» Text shown

Day two in Kraków and after a lie in to regain some sleep, I went for another walk, finding the same underground snack shops and decided I quite enjoy Polish pastries. The same company ran tours to Auschwitz, and I joined up with some American students. Once again the bus ride out there was causing me to nod off, which is a shame as the video you normally watch on your own at the camp was being shown on the bus, and it was hard to pay attention.
Auschwitz is about an hour out of Kraków, and is actually made up of three camps – Auschwitz I, Auschwitz II-Birkenau, and Auschwitz III-Monowitz. It also had over 40 subcamps in the area. Tours however, generally focus on camps I and II. Originally for political prisoners and Jews, it was later used for Soviet POWs, gypsies and criminals. It also has become a symbol of terror, genocide and the Holocaust, and as well as being named a UNESCO Heritage site, has become a place of pilgrimage for survivors, familes of survivors and others who want to learn about or remember the Holocaust.

» Extracted records
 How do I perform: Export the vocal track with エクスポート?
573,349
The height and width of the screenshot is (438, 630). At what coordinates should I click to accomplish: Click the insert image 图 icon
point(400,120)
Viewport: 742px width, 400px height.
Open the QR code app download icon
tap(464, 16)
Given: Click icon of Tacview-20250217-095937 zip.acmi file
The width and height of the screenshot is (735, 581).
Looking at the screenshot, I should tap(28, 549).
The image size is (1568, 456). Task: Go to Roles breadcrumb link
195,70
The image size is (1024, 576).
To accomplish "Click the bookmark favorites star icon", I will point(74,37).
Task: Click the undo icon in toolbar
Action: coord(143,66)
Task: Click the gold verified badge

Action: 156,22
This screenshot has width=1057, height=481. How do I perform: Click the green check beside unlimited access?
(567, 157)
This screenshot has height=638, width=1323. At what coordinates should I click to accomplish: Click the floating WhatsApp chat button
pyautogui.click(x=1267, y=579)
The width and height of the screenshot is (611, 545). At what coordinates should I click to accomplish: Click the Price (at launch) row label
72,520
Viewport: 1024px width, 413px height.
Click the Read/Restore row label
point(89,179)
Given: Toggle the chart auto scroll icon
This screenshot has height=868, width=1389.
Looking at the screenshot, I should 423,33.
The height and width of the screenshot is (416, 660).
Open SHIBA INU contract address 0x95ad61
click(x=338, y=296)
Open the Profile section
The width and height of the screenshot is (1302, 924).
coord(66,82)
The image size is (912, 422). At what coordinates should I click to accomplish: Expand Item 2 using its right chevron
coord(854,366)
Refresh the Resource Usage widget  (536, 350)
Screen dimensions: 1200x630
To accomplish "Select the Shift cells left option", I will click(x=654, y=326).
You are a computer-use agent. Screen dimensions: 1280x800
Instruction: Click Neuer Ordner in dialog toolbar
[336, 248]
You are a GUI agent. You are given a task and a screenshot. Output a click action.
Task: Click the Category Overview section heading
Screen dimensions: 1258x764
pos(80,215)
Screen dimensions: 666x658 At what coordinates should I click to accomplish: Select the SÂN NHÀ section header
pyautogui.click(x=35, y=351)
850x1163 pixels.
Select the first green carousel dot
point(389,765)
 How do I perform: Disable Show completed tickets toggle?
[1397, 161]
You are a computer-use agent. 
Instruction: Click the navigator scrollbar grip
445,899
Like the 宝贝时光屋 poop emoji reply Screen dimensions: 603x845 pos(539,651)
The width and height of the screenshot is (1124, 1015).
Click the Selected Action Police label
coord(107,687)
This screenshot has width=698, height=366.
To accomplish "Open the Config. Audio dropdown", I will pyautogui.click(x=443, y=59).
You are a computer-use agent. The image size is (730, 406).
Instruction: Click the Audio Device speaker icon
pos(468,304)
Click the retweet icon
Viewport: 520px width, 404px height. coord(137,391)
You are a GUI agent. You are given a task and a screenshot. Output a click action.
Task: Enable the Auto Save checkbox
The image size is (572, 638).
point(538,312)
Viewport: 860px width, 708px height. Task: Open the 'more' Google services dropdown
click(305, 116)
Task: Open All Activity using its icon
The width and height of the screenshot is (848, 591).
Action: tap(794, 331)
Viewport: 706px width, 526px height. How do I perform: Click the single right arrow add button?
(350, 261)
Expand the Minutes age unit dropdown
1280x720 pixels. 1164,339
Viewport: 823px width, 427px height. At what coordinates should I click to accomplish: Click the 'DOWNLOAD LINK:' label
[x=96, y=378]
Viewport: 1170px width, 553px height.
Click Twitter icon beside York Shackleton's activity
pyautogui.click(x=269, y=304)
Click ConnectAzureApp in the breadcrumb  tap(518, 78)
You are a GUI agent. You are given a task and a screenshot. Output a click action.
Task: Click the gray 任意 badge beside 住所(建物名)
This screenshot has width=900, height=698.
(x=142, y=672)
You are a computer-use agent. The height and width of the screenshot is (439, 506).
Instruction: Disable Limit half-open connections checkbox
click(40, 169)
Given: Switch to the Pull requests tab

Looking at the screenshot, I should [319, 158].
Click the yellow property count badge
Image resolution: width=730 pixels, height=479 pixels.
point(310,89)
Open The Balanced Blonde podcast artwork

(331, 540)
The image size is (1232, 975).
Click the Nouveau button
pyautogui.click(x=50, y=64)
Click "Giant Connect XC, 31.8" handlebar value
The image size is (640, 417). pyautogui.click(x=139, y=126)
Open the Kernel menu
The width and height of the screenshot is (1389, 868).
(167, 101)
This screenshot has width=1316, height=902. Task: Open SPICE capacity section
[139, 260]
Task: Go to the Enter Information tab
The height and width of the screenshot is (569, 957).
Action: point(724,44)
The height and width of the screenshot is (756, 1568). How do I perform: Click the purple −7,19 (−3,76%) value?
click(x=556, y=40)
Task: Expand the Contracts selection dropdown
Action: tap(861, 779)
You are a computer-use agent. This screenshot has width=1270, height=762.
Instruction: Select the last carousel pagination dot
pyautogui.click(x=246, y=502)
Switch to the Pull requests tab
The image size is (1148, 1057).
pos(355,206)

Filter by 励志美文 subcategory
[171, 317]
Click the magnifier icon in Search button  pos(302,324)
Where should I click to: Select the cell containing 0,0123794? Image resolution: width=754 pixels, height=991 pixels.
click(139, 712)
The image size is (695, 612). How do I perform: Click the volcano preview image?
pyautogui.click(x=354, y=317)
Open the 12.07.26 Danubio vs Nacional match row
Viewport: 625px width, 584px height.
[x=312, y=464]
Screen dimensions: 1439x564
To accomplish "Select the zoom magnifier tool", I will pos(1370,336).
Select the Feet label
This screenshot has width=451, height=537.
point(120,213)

» Activity list
1. Answer from the text about the Kraków and Auschwitz trip:
(a) Whom did the writer join for the tour to Auschwitz?
(b) How far is Auschwitz from Kraków?
(c) How many subcamps did Auschwitz have in the area?
2. From the text about the Kraków and Auschwitz trip, copy the part that opens with the words containing "Day two in Kraków" and closes with "to pay attention.".
You won't need the items to do this.

» Responses to the exercise
1.
(a) Some American students.
(b) About an hour.
(c) Over 40.

2.
Day two in Kraków and after a lie in to regain some sleep, I went for another walk, finding the same underground snack shops and decided I quite enjoy Polish pastries. The same company ran tours to Auschwitz, and I joined up with some American students. Once again the bus ride out there was causing me to nod off, which is a shame as the video you normally watch on your own at the camp was being shown on the bus, and it was hard to pay attention.